Les enjeux s’étendent bien au-delà du siège de l’AFRINIC à Maurice. L’effondrement du registre menace la stabilité de l’infrastructure Internet de l’Afrique, compromettant la connectivité, la croissance et la souveraineté numérique. Les critiques estiment que le rôle de l’ICANN dans cette crise a été loin d’être neutre. Ses récentes initiatives politiques – y compris l’adoption d’un mécanisme de conformité ICP-2 – lui confèrent un pouvoir sans précédent de déreconnaître les registres Internet régionaux, suscitant des inquiétudes quant à une prise de pouvoir discrète qui pourrait passer outre le modèle de gouvernance ascendant de l’Afrique.

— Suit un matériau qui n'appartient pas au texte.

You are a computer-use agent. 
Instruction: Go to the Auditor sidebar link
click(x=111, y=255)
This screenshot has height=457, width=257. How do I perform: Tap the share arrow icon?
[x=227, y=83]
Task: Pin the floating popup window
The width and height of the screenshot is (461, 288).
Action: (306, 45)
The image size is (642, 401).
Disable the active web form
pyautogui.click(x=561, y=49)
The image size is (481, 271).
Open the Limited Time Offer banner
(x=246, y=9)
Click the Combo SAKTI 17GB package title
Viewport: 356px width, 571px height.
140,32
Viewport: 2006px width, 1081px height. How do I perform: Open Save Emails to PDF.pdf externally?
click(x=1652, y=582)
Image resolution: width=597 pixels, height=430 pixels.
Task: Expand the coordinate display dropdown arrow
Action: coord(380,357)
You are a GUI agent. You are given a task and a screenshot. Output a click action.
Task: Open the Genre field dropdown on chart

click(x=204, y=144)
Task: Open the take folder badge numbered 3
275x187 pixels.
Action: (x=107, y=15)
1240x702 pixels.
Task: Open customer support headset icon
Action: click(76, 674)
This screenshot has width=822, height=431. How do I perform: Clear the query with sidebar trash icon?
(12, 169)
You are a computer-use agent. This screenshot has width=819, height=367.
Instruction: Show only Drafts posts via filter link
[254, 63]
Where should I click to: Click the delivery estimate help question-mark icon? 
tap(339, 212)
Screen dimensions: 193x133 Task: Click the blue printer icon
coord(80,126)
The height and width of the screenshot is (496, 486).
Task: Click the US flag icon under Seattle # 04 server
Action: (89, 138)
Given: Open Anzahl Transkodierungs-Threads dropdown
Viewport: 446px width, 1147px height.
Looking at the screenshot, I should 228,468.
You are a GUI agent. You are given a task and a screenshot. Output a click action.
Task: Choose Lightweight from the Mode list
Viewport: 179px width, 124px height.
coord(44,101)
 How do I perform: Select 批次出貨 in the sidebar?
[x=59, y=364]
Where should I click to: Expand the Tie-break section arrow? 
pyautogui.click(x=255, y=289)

Cloud Innovation a appelé à la dissolution immédiate de l’AFRINIC et à ce que l’ICANN et la NRO désignent un RIR existant pour reprendre la gestion des adresses IP de l’Afrique. Les partisans de cette approche y voient une remise à zéro nécessaire pour restaurer la responsabilité et la confiance, tandis que les opposants craignent qu’elle ne confère trop de contrôle à des entités externes. Quoi qu’il en soit, le résultat créera un précédent sur la manière dont la gouvernance mondiale de l’Internet interagit avec l’autonomie régionale – et sur la capacité de l’Afrique à conserver le contrôle de son propre avenir numérique.